Trinity United Methodist Church, Emmitsburg
by Theresa Dardanell
“When they hear about a need, these folks move mountains to try to figure out how to take care of that need. In very many real and tangible ways they are taking the gospel of Jesus Christ and making it real in the community here.” That’s the way Pastor Richard Baker described members of the Trinity United Methodist Church. In cooperation with the Seton Center, they have helped find homes for homeless individuals. Sleeping bags and tents have been provided for people in the homeless community who prefer not to go to a shelter. They recently participated in a rally against racism along with other churches and government officials of Thurmont and Emmitsburg. Food as well as financial contributions are given to the Emmitsburg food bank. Ruth’s Harvest (Fairfield school district) and Food for Kids (Frederick County Public Schools) regularly receive financial donations and food for weekend backpacks for children. Funds from a generous donation provide four $2,000 Jay Long scholarships to students at Catoctin High School and the Fairfield School district annually.
Fran Eyler added that prayer is another form of community outreach. Members pray for those in need during Sunday services and the prayer chain offers additional prayers for anyone with special needs in the community. A prayer shawl ministry makes shawls which are prayed over and then delivered to anyone who is experiencing a devastating illness.

### Extracted data
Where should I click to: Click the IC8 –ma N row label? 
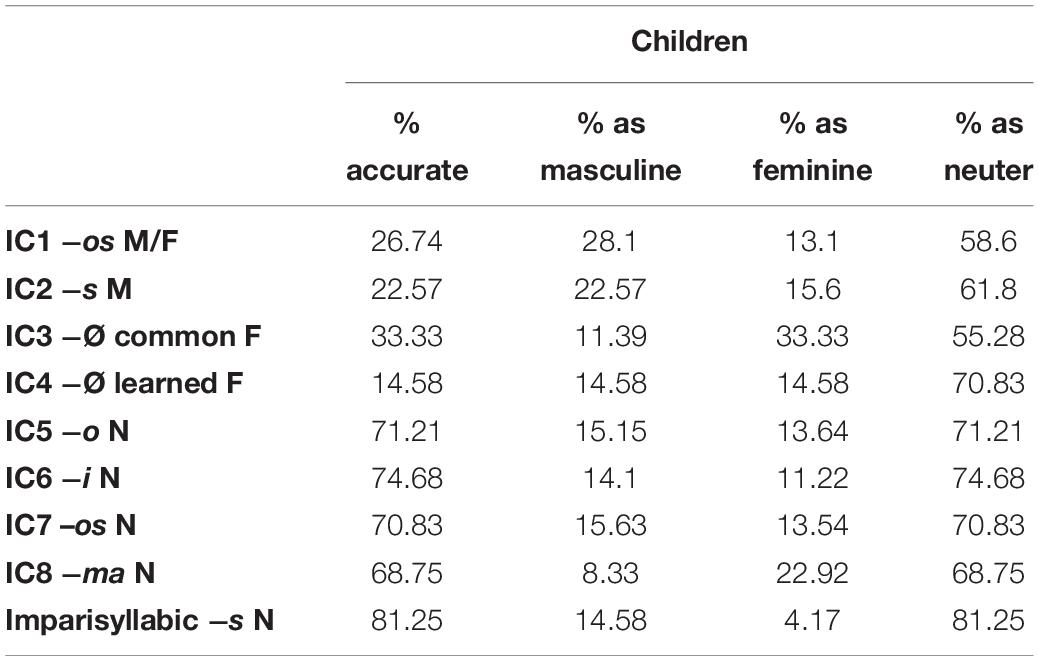(x=80, y=573)
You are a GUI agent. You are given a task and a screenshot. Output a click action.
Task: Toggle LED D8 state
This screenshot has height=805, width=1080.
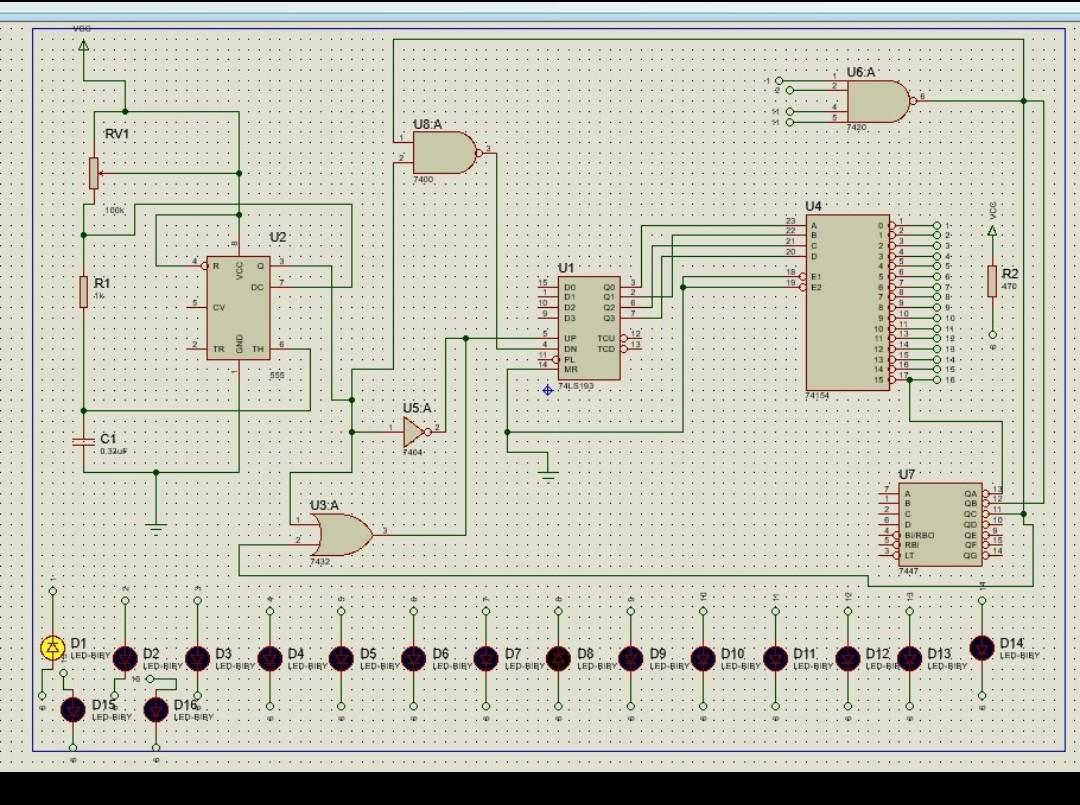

### Prompt 1
Can you duplicate the article on Trinity United Methodist Church word for word, from "Fran Eyler added" to "a devastating illness."?
### Prompt 2
What is the Spanish translation of this sentence from the article on Trinity United Methodist Church: "Food as well as financial contributions are given to the Emmitsburg food bank."

### Task answer 1
Fran Eyler added that prayer is another form of community outreach. Members pray for those in need during Sunday services and the prayer chain offers additional prayers for anyone with special needs in the community. A prayer shawl ministry makes shawls which are prayed over and then delivered to anyone who is experiencing a devastating illness.

### Task answer 2
Se entregan alimentos, así como contribuciones económicas, al banco de alimentos de Emmitsburg.